* **WHAT IS REQUIRED**
Write out the records that follow exactly. Do not include pictures.

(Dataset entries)
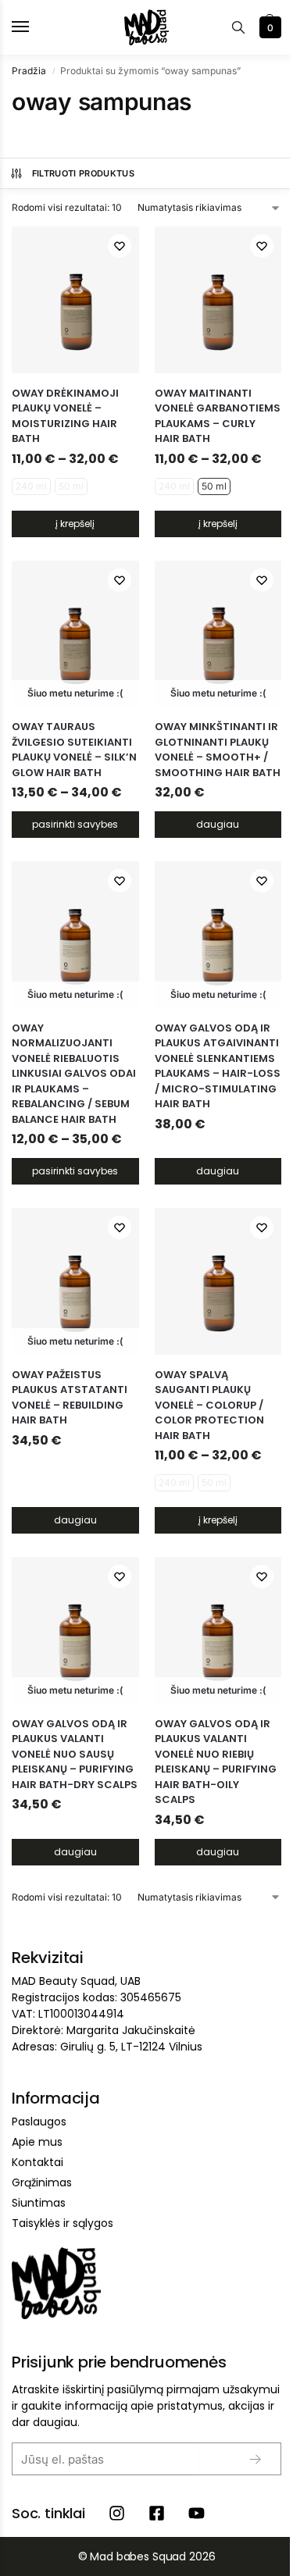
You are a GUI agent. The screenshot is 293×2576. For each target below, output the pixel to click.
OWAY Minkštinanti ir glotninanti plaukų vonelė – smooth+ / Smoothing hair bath (217, 749)
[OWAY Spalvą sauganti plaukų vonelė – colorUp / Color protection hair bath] (218, 1281)
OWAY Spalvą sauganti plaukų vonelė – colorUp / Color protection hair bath (209, 1405)
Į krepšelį (75, 523)
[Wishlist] (119, 246)
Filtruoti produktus (83, 173)
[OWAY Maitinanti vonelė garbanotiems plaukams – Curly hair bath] (218, 299)
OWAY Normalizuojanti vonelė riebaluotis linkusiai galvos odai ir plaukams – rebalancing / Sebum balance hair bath (74, 1074)
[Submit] (242, 2458)
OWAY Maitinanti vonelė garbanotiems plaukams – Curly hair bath (217, 416)
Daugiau (217, 824)
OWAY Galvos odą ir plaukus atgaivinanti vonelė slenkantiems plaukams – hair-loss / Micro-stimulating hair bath (217, 1066)
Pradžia (29, 71)
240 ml (31, 486)
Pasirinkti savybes (75, 824)
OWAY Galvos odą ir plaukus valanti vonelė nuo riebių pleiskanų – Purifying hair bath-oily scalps (216, 1762)
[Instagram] (117, 2513)
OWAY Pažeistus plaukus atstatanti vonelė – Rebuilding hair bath (69, 1397)
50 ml (71, 486)
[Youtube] (196, 2513)
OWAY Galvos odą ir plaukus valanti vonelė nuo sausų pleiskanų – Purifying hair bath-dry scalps (75, 1754)
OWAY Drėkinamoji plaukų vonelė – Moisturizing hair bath (65, 416)
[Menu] (35, 27)
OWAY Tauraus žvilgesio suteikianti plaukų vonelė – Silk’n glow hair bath (74, 749)
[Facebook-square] (156, 2513)
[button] (268, 27)
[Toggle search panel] (238, 27)
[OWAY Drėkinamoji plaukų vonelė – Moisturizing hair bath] (75, 299)
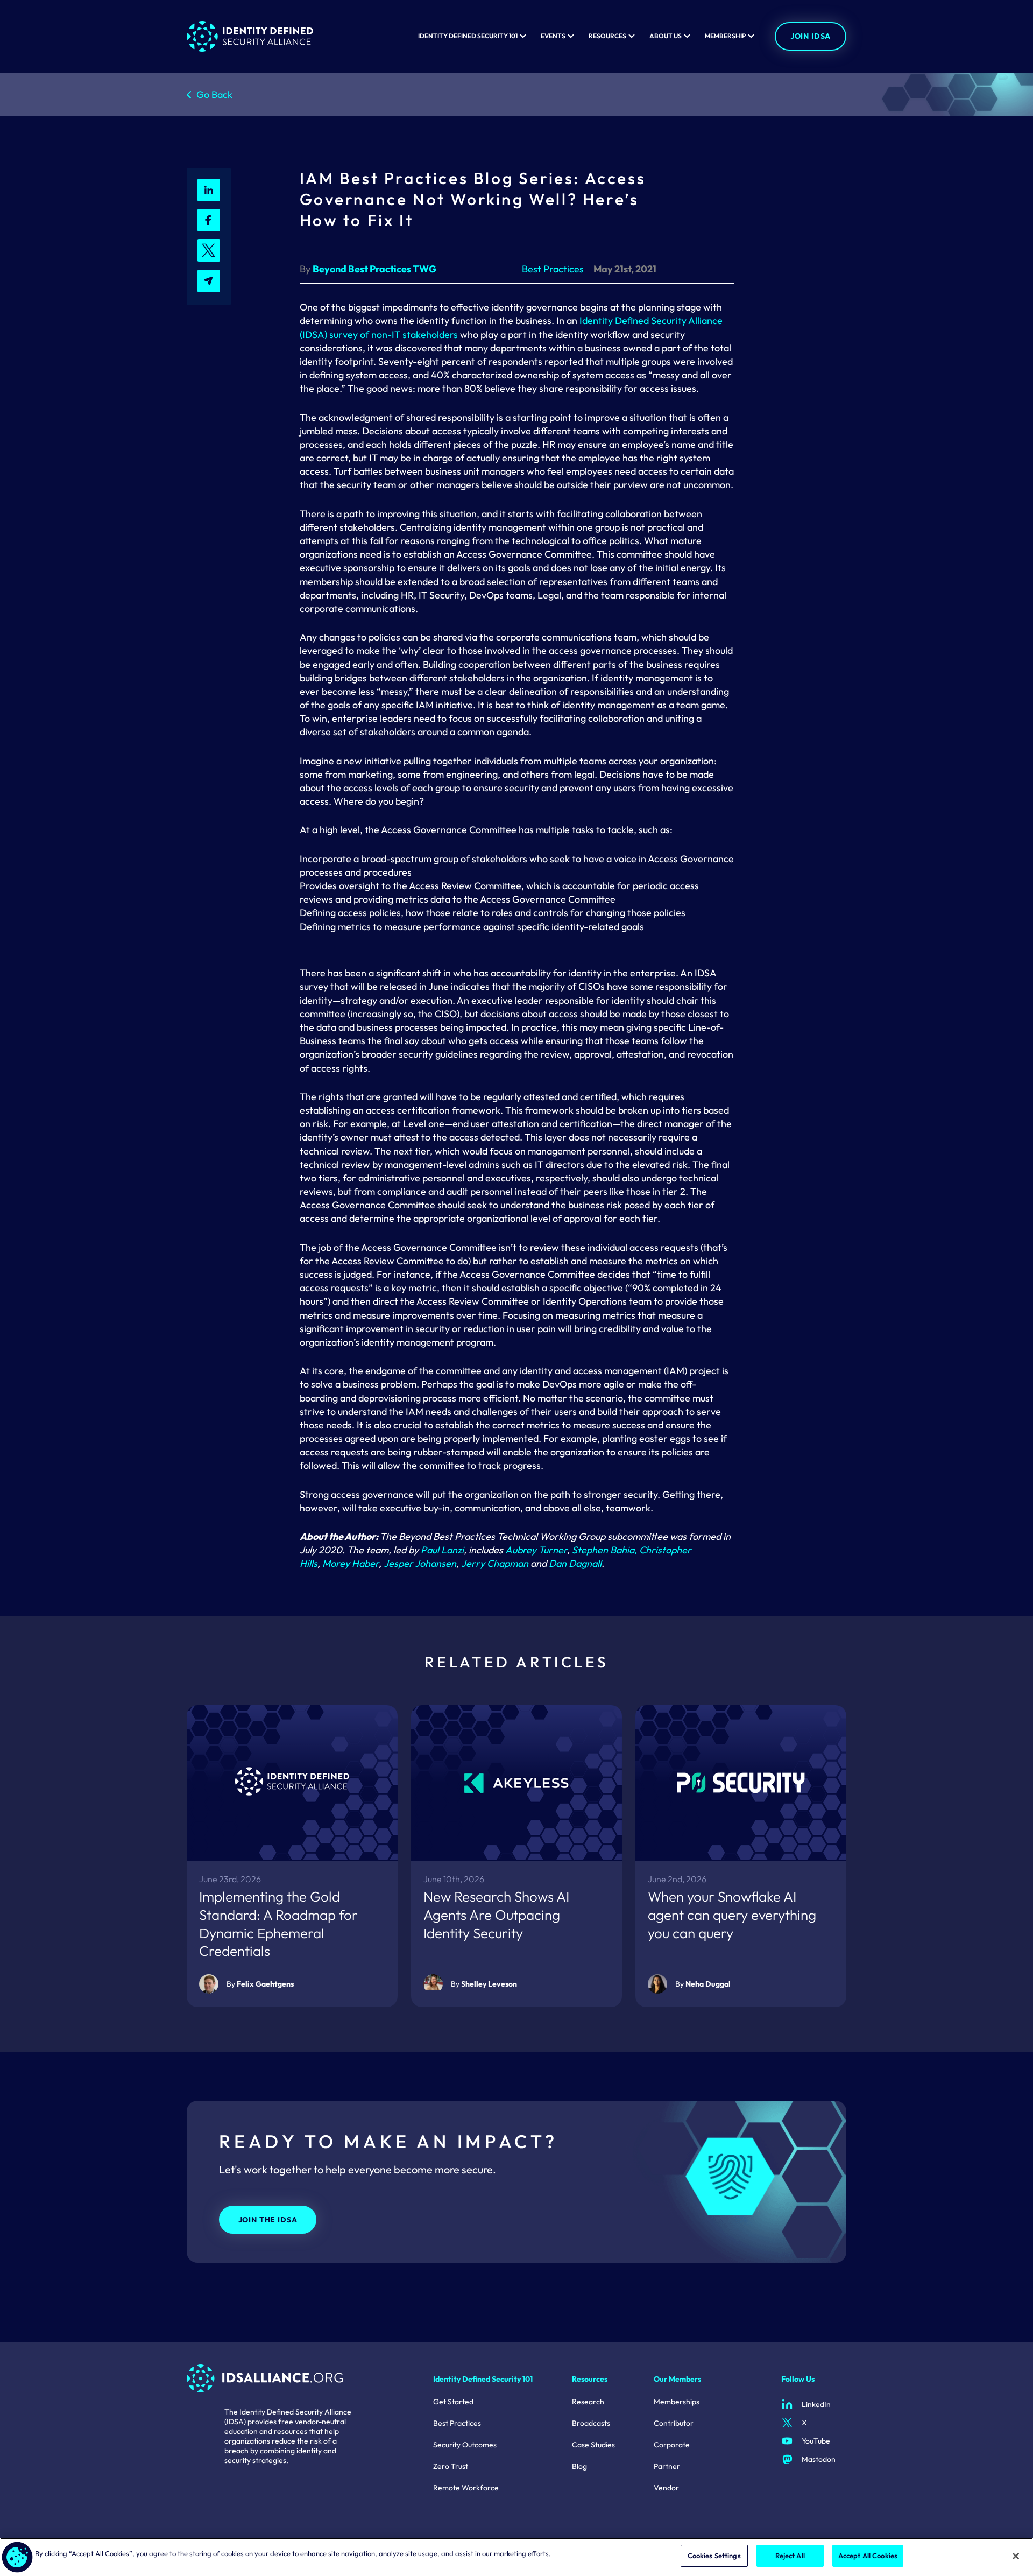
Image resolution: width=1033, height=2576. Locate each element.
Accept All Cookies (867, 2555)
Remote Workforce (466, 2488)
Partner (667, 2466)
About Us (665, 36)
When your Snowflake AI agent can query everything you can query (732, 1915)
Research (588, 2401)
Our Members (677, 2379)
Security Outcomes (465, 2445)
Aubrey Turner (536, 1550)
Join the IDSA (268, 2220)
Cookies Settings (714, 2555)
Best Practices (457, 2423)
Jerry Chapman (495, 1563)
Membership (725, 36)
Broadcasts (591, 2423)
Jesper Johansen (420, 1563)
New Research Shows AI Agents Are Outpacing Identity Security (496, 1915)
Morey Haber (350, 1563)
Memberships (676, 2401)
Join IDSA (810, 36)
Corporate (672, 2445)
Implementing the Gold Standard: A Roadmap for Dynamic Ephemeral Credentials (278, 1924)
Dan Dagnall (575, 1563)
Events (553, 36)
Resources (607, 36)
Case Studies (593, 2445)
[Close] (1016, 2556)
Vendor (666, 2488)
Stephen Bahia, (604, 1550)
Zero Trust (450, 2466)
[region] (516, 2557)
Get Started (453, 2401)
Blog (579, 2466)
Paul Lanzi (442, 1550)
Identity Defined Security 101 (468, 36)
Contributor (674, 2423)
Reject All (790, 2555)
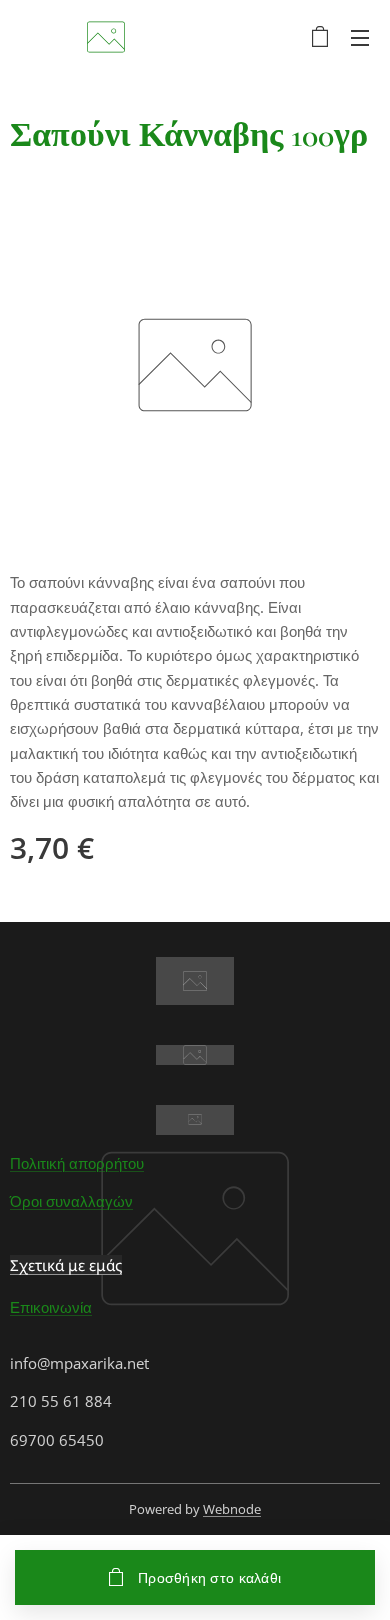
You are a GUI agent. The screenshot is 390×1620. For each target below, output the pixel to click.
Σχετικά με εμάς (66, 1265)
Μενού (360, 37)
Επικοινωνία (51, 1307)
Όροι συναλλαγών (71, 1201)
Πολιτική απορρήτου (77, 1163)
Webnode (232, 1509)
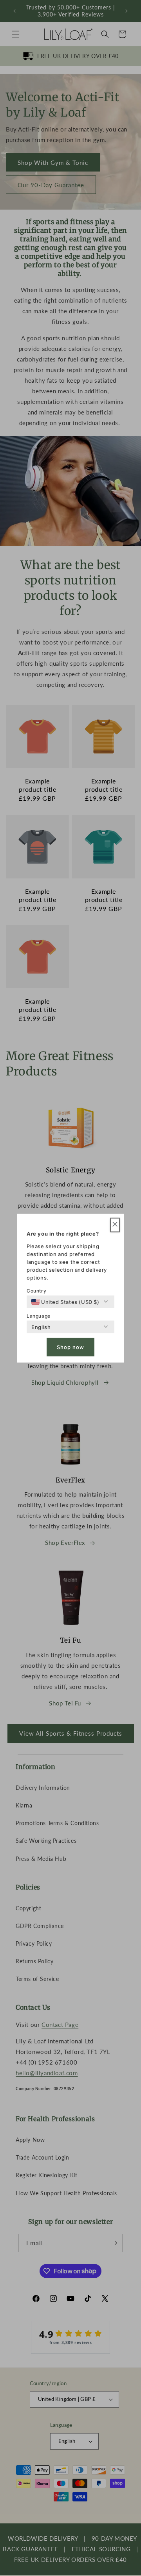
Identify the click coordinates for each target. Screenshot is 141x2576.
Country (36, 1290)
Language (39, 1315)
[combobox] (65, 1301)
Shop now (70, 1347)
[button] (115, 1225)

* **RESPONSE BOX**
You are a GUI agent. The screenshot is 293×2576. For each target below, output the pixel to click.
OWAY Minkštinanti ir glotninanti plaukų vonelė – smooth+ / Smoothing hair bath (217, 749)
[OWAY Spalvą sauganti plaukų vonelė – colorUp / Color protection hair bath] (218, 1281)
OWAY Spalvą sauganti plaukų vonelė – colorUp / Color protection hair bath (209, 1405)
Į krepšelį (75, 523)
[Wishlist] (119, 246)
Filtruoti produktus (83, 173)
[OWAY Maitinanti vonelė garbanotiems plaukams – Curly hair bath] (218, 299)
OWAY Normalizuojanti vonelė riebaluotis linkusiai galvos odai ir plaukams – rebalancing / Sebum balance hair bath (74, 1074)
[Submit] (242, 2458)
OWAY Maitinanti vonelė garbanotiems plaukams – Curly hair bath (217, 416)
Daugiau (217, 824)
OWAY Galvos odą ir plaukus atgaivinanti vonelė slenkantiems plaukams – hair-loss / Micro-stimulating hair bath (217, 1066)
Pradžia (29, 71)
240 ml (31, 486)
Pasirinkti savybes (75, 824)
OWAY Galvos odą ir plaukus valanti vonelė nuo riebių pleiskanų – Purifying hair bath-oily scalps (216, 1762)
[Instagram] (117, 2513)
OWAY Pažeistus plaukus atstatanti vonelė – Rebuilding hair bath (69, 1397)
50 ml (71, 486)
[Youtube] (196, 2513)
OWAY Galvos odą ir plaukus valanti vonelė nuo sausų pleiskanų – Purifying hair bath-dry scalps (75, 1754)
OWAY Drėkinamoji plaukų vonelė – Moisturizing hair bath (65, 416)
[Menu] (35, 27)
OWAY Tauraus žvilgesio suteikianti plaukų vonelė – Silk’n glow hair bath (74, 749)
[Facebook-square] (156, 2513)
[button] (268, 27)
[Toggle search panel] (238, 27)
[OWAY Drėkinamoji plaukų vonelė – Moisturizing hair bath] (75, 299)
Image resolution: width=1033, height=2576. Locate each element.
Accept All Cookies (867, 2555)
Remote Workforce (466, 2488)
Partner (667, 2466)
About Us (665, 36)
When your Snowflake AI agent can query everything you can query (732, 1915)
Research (588, 2401)
Our Members (677, 2379)
Security Outcomes (465, 2445)
Aubrey Turner (536, 1550)
Join the IDSA (268, 2220)
Cookies Settings (714, 2555)
Best Practices (457, 2423)
Jerry Chapman (495, 1563)
Membership (725, 36)
Broadcasts (591, 2423)
Jesper Johansen (420, 1563)
New Research Shows AI Agents Are Outpacing Identity Security (496, 1915)
Morey Haber (350, 1563)
Memberships (676, 2401)
Join IDSA (810, 36)
Corporate (672, 2445)
Implementing the Gold Standard: A Roadmap for Dynamic Ephemeral Credentials (278, 1924)
Dan Dagnall (575, 1563)
Events (553, 36)
Resources (607, 36)
Case Studies (593, 2445)
[Close] (1016, 2556)
Vendor (666, 2488)
Stephen Bahia, (604, 1550)
Zero Trust (450, 2466)
[region] (516, 2557)
Get Started (453, 2401)
Blog (579, 2466)
Paul Lanzi (442, 1550)
Identity Defined Security 101 (468, 36)
Contributor (674, 2423)
Reject All (790, 2555)
You are a GUI agent. The screenshot is 390×1620. For each target below, output the pixel to click.
Σχετικά με εμάς (66, 1265)
Μενού (360, 37)
Επικοινωνία (51, 1307)
Όροι συναλλαγών (71, 1201)
Πολιτική απορρήτου (77, 1163)
Webnode (232, 1509)
Identify the click coordinates for each target. Screenshot is 141x2576.
Country (36, 1290)
Language (39, 1315)
[combobox] (65, 1301)
Shop now (70, 1347)
[button] (115, 1225)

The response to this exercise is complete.